Burlamaqui defende um marketing mais artesanal, no qual processos estratégicos, criação de conceitos, posicionamento de marca e produção de conteúdo permanecem essencialmente humanos. “Não utilizamos imagens geradas por IA, por exemplo. Preferimos contratar fotógrafos, equipes criativas e profissionais especializados. Redação, design e direção criativa precisam de gente, de olhar, de vivência. A IA entra onde ela realmente agrega: na análise de dados e na leitura de padrões”, explica.

Outra mudança relevante para 2026 é a personalização avançada, impulsionada pela tecnologia, mas guiada por inteligência humana. As plataformas passam a compreender contexto, preferências e momento de compra, permitindo abordagens mais precisas. Ainda assim, Burlamaqui ressalta que a personalização só funciona quando existe estratégia por trás. “O funil não desaparece, ele se adapta. Mas quem define o caminho ainda precisa ser gente”.

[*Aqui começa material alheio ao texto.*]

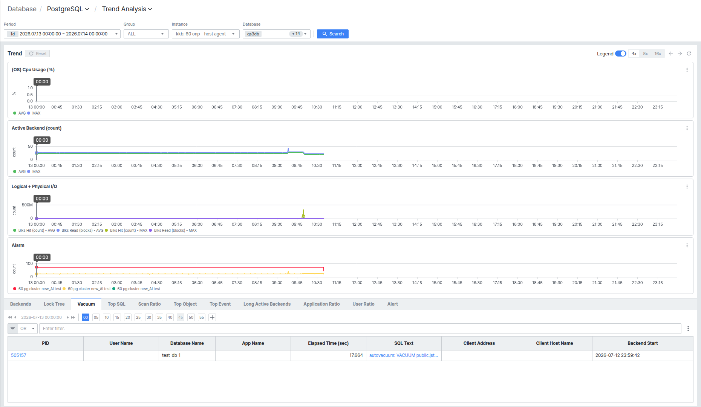Open the Period date range dropdown
The width and height of the screenshot is (701, 407).
[x=62, y=34]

Com a explosão de conteúdos gerados automaticamente, ganha força o que o especialista chama de “conteúdo human-first”: narrativas reais, bastidores, vulnerabilidade e profundidade. “O consumidor percebe quando tudo é genérico. Em 2026, autenticidade deixa de ser discurso e volta a ser vantagem competitiva”, diz.

Entre outras tendências que devem ganhar força no próximo ano, Burlamaqui destaca:

  • Social Commerce 3.0 – integração entre conteúdo, venda e atendimento nas plataformas, com a IA apoiando processos, e não substituindo relações;
  • SEO multimodal – otimização para voz, vídeo e imagem, acompanhando a evolução dos buscadores;
  • Comunidades como ativo estratégico – redução da dependência de algoritmos e fortalecimento da confiança;
  • Marcas como hubs educacionais – conteúdo aprofundado, formação e autoridade intelectual;
  • Clean data – gestão ética e transparente de dados próprios diante do avanço das regulações;
  • Experiências híbridas em XR – uso consciente de ambientes imersivos para aproximar o consumidor da experiência real;
  • Marketing de impacto genuíno – propósito sustentado por ações consistentes, e não por narrativas automatizadas.

Para o especialista, 2026 será o ano em que o mercado precisará escolher entre atalhos tecnológicos e construção estratégica de longo prazo. “A IA é poderosa, mas não pensa, não sente e não cria cultura. O diferencial continuará sendo humano. Quem entender isso cresce. Quem delegar tudo às máquinas, perde identidade”, conclui.